On a happier note, the pandemic can end belligerence, which could also be an end of the pandemic. Against a possible ‘medical holocaust’, a term used by Catharine Arnold, one can think of a solution of drawing antibodies from recovered patients and use it to cure more people. The humbling effect of donating antibodies by an ex-Covid patient is more than the blood donation movement that now needs to spread across continents so that a planetary end of Covid is in sight. Donating antibodies can really build up an atmanirvar bharat as well. In the Indian philosophical traditions, the notion of sambhava (probability) in Puranas and in Khasi tradition the notion of Ka Ryngiew can help us imagine SARS-COVID-2 neutralizing antibodies rich blood donation to the needy patients. Such a giving will certainly strengthen the Ka Ryngiew in the human self. Such a probability will also help end the pandemic.
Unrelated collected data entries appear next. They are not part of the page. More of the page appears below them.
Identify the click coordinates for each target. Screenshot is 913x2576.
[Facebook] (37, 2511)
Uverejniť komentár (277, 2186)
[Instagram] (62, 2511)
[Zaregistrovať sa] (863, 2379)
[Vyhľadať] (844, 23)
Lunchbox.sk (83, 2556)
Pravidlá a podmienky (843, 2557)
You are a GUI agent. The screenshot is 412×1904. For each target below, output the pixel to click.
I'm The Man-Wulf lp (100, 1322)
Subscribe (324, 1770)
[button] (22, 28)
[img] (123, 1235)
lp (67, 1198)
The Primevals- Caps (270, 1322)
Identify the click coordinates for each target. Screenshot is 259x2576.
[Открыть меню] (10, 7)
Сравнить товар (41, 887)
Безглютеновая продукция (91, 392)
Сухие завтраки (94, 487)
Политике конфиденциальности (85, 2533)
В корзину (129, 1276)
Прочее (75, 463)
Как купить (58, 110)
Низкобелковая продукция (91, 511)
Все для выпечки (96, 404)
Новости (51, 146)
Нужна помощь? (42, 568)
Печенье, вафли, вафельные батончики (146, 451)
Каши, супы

The psychological boredom inflicted by the pandemic could be ended by initiating new tie ups with the neighbours such as developing a lawn that meets neigbours’ lawn. In the context of North-East, looking at Baghjan fire and Dibru-Saikhowa man-made earthquake from condensate well in the middle of a Pandemic, there is a need to realize the ecology of sacred landscapes and stop unwanted land use. As epidemiologist Sonia Shah warned, destruction of animal, plant and virus habitats for having pipelines, roads and other such infra projects will expose us to more and more zoo-ontic viruses like Corona, as they can easily enter our bodies from the landscapes now captured by us by removing other species. We need to end such practices to end future pandemics.
(The author teaches Philosophy at NEHU, Shillong).